START DATASET EXTRACT

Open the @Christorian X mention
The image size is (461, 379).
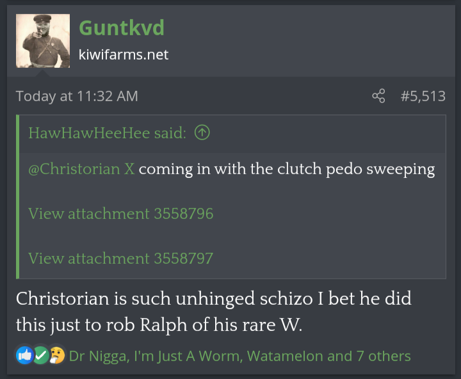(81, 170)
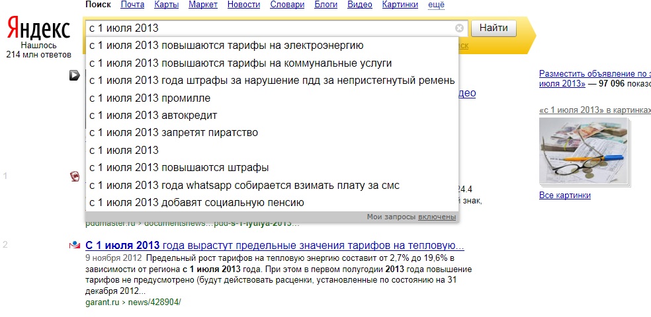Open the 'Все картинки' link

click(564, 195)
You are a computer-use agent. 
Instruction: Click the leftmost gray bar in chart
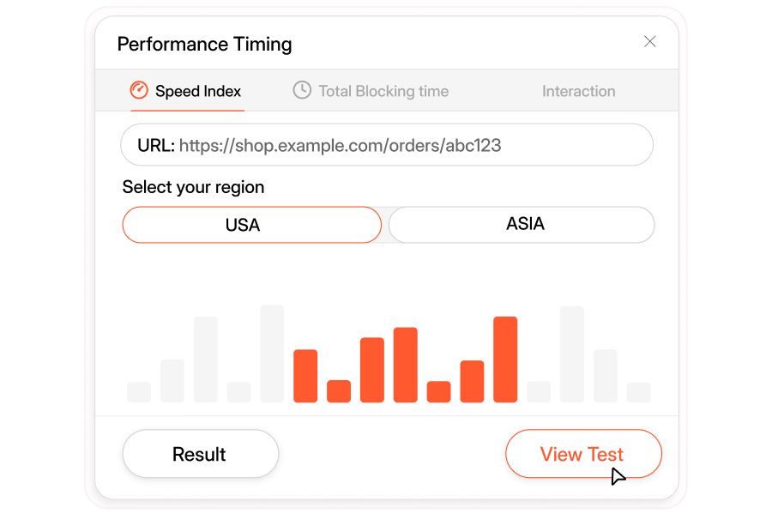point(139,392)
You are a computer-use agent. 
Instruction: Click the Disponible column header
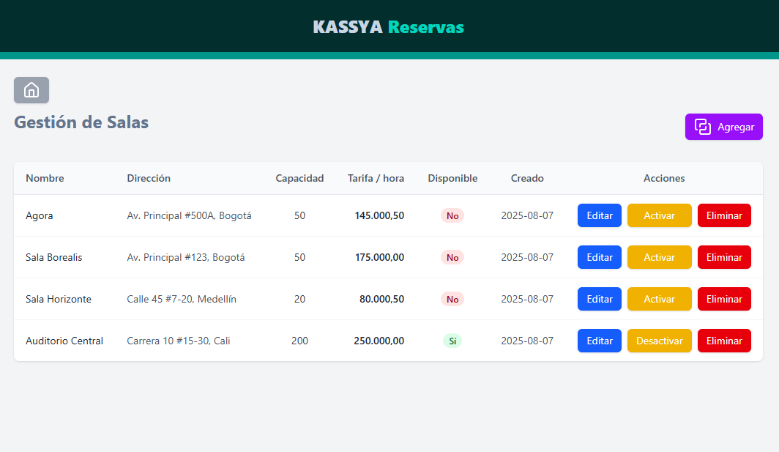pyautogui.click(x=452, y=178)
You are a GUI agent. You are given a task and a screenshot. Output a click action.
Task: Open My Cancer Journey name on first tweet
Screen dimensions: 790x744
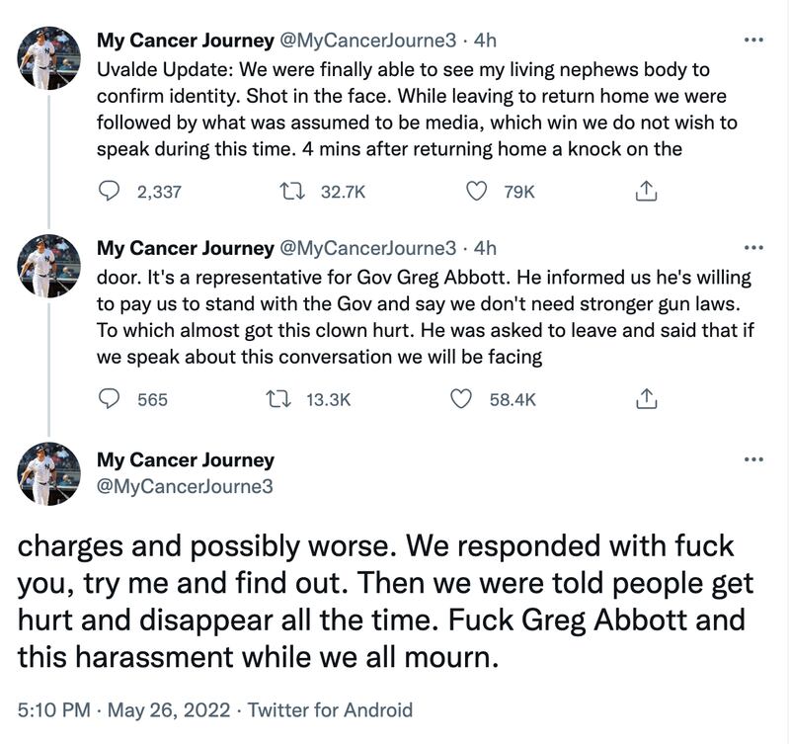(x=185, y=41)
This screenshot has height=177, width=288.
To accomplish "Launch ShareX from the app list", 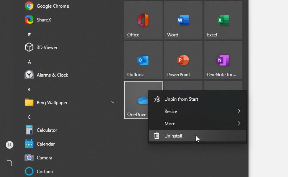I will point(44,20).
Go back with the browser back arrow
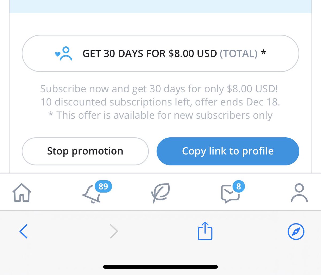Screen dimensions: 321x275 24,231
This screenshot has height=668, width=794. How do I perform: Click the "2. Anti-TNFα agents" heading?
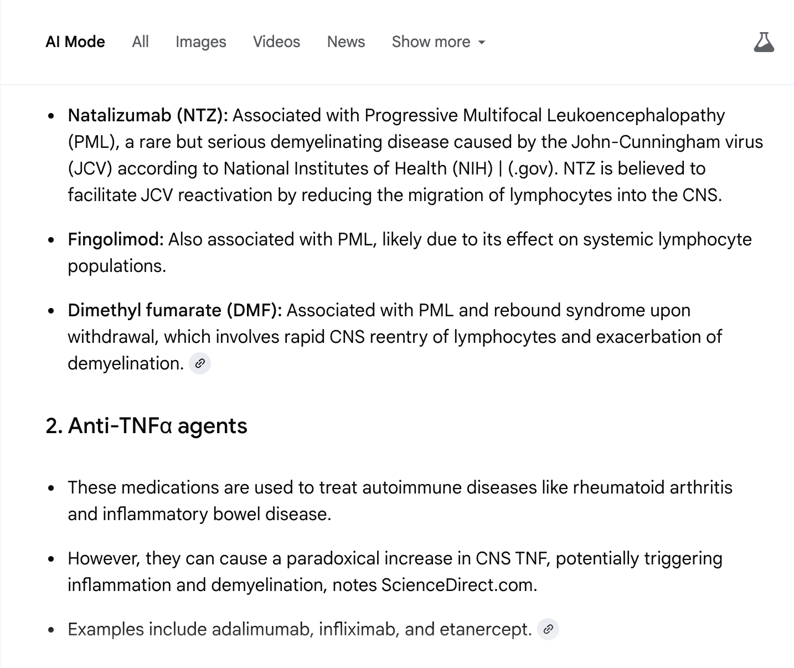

END DATASET EXTRACT

### TASK DIRECTIONS
In the entries above, find each line with the string "screenshot" and copy it.

### RESULT FOR THIS EXERCISE
You are a GUI agent. You are given a task and a screenshot. Output a click action.
This screenshot has height=177, width=288.
This screenshot has height=668, width=794. How do I perform: Click the "2. Anti-TNFα agents" heading?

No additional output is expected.